For the first time ever, the NAACP Image Awards are getting into gaming.
The 57th NAACP Image Awards kick off a two-day stream of its virtual awards portion Monday at 8 p.m. on Youtube. Among the multiple digital content creator categories that will be announced out of the stream is Outstanding Digital Content Creator – Gaming/Tech, an honor that will go to one of five nominees: Berlin Edmond Jr., Cory Kenshin, Jay-Ann Lopez, Khleo Thomas or Gerard Williams, better known to fans as HipHopGamer.
“So I personally spoke with Derek Johnson, the president of the NAACP Image Awards, and he said it clear as day,” Williams told Variety ahead of Monday’s awards show livestream. “He said, yo, look, let me tell you right now, we wanted to open up this category — because he realizes that there’s a lot of people, there’s a lot of minorities, there’s a lot of Black people, period, that’s also in this area that we need to reach out to, that we need to talk to. And the only way that’s going to happen is we got to meet them where they are. So it was ideal to open up this category for the 57th NAACP Image Award. So that’s one of the reasons why they opened it, and also they understand the power of gaming and tech, AI, where everything is going. They need to be a part of that conversation as well, so they can have a lot of opportunity in the space, too.”
Williams first became interested in gaming when his late grandmother, Margaret Williams, introduced him to the hobby when he was a small child growing up in Brooklyn.
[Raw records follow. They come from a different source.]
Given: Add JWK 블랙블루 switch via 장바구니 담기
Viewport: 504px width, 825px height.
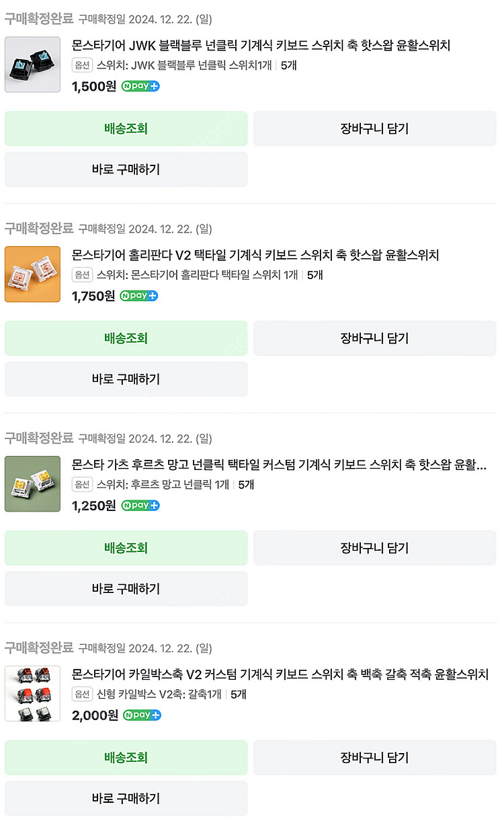Looking at the screenshot, I should (x=374, y=128).
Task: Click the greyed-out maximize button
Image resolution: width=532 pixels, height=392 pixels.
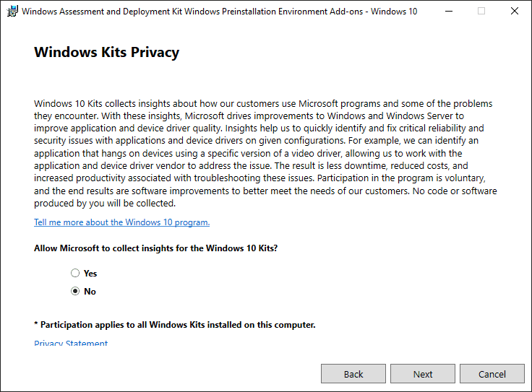Action: 481,11
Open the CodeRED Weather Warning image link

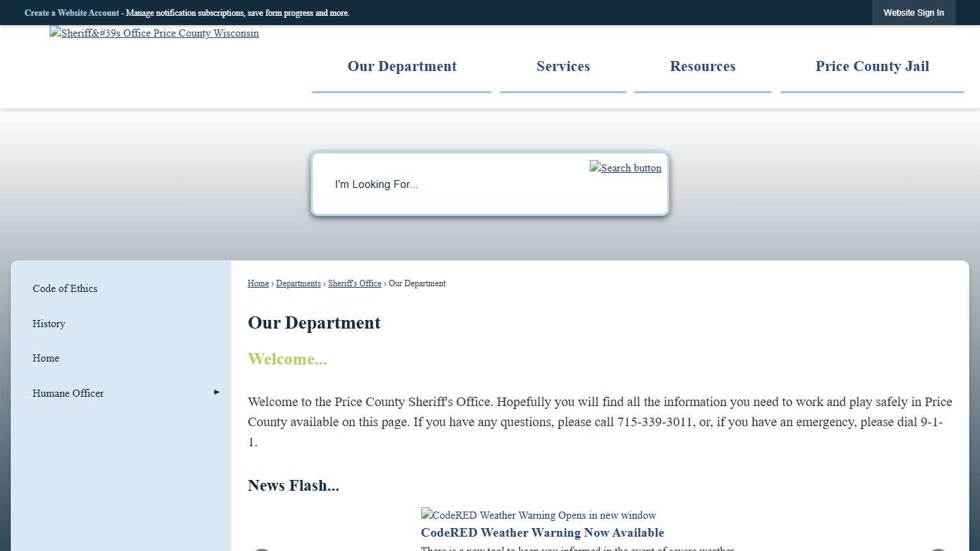[537, 515]
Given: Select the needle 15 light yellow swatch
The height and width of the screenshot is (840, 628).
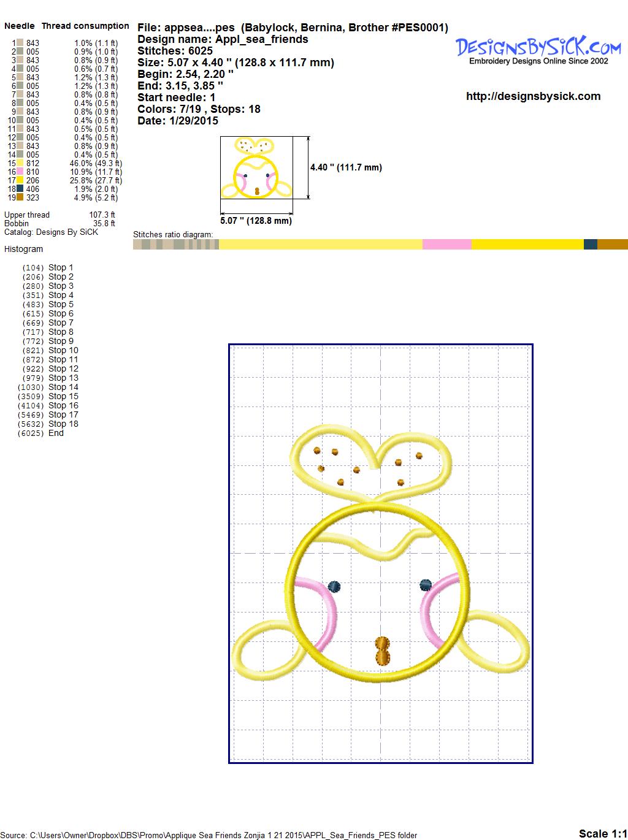Looking at the screenshot, I should [20, 163].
Today, he’s known for his gaming journalism and weekly syndicated show with Hot97, as well as his community outreach, including Playmakers, a partnership with Chase Bank to expand financial literacy through gaming in New York City schools, and a Denzel Washington-backed gaming-focused rehabilitation program for inmates at Rikers Island.
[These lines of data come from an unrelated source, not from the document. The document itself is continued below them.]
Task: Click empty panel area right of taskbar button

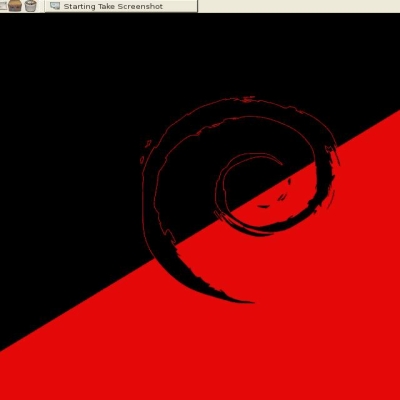Action: (299, 6)
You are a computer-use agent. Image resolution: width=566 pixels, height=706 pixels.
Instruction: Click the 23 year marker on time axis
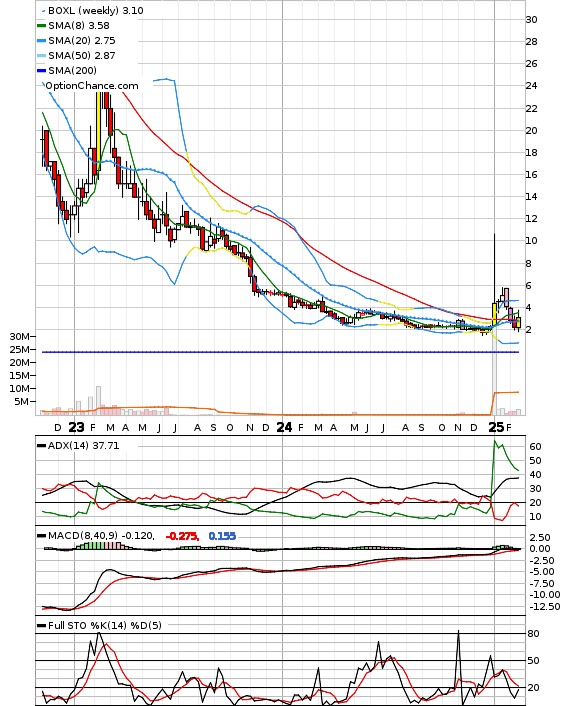coord(77,427)
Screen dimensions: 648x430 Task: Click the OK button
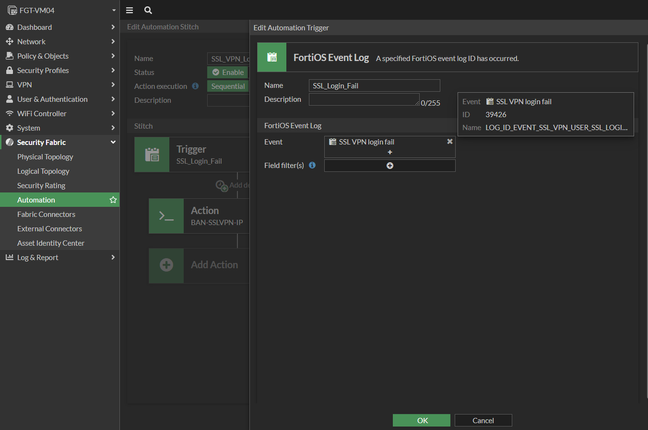421,420
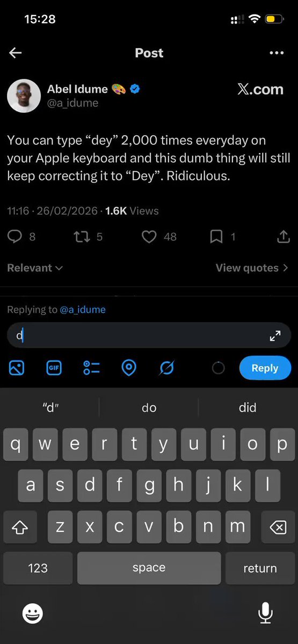Open View quotes chevron link
Viewport: 298px width, 644px height.
[x=252, y=268]
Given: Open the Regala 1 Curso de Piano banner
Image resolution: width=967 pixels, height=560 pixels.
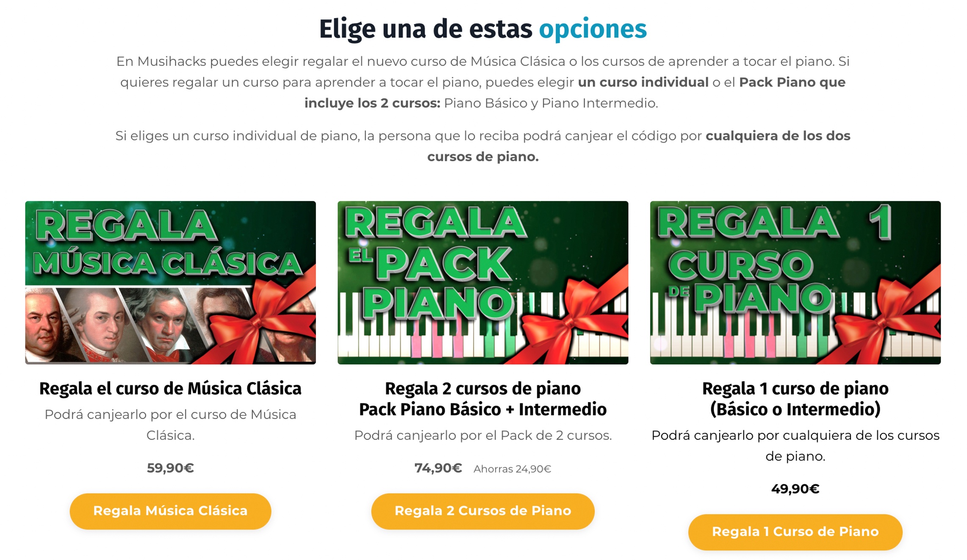Looking at the screenshot, I should pos(795,282).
Williams recently debuted as a character in the “Mutant Football League 2” video game, featuring his likeness, music and his own team, which includes some of the students and released inmates he has worked with.
“Being nominated for the first time ever that this category even exists — just this moment alone, it makes me just go right back to grandma when I was four years old,” Williams said. “That kid spirit just comes right out saying it was an honor. I was actually in a hotel in Vegas for something else and I got the email. I was jumping on the bed. It was crazy. It was very overwhelming.”
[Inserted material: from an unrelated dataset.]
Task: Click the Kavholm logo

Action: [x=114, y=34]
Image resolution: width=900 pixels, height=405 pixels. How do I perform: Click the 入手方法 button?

Up next, Williams will be the host for the Games Beat Summit at the GDC Festival of Gaming in March in San Francisco, and looking further ahead, his longterm aspirations include landing a Men’s Health and becoming a gaming anchor on “Good Morning America.”
Win or lose — though Williams is very clear he would love to win — at the NAACP Image Awards, Williams is so grateful the gaming category exists at all and sees it as a step toward more acknowledgement of the Black community’s presence in the gaming industry.
Williams recalls attending his first E3 (a now-ended but formerly impactful gaming convention) back in 2008, and the poor reception he received from some in the predominantly-white gaming journalism community, despite his self-proclaimed exuberant and friendly attitude.
“I got this big championship belt on me. I’m from East New York, Brooklyn, and I don’t code switch, meaning that I’m me wherever I go. This is what you get, but I know my stuff,” Williams said. “The way it was 15-20 years ago, oh my gosh, listen — it was bad. One of the reasons why I learned business so much so fast within the gaming industry is because I was met with racism, too. It’s crazy. But one thing about me, I don’t complain, I create. Period. Because you can get caught up in all of that racist stuff and be all mad, and then at the end of the day, you can only control what you can control. And if you allow the negativity to control your energy, then you become what you hate.”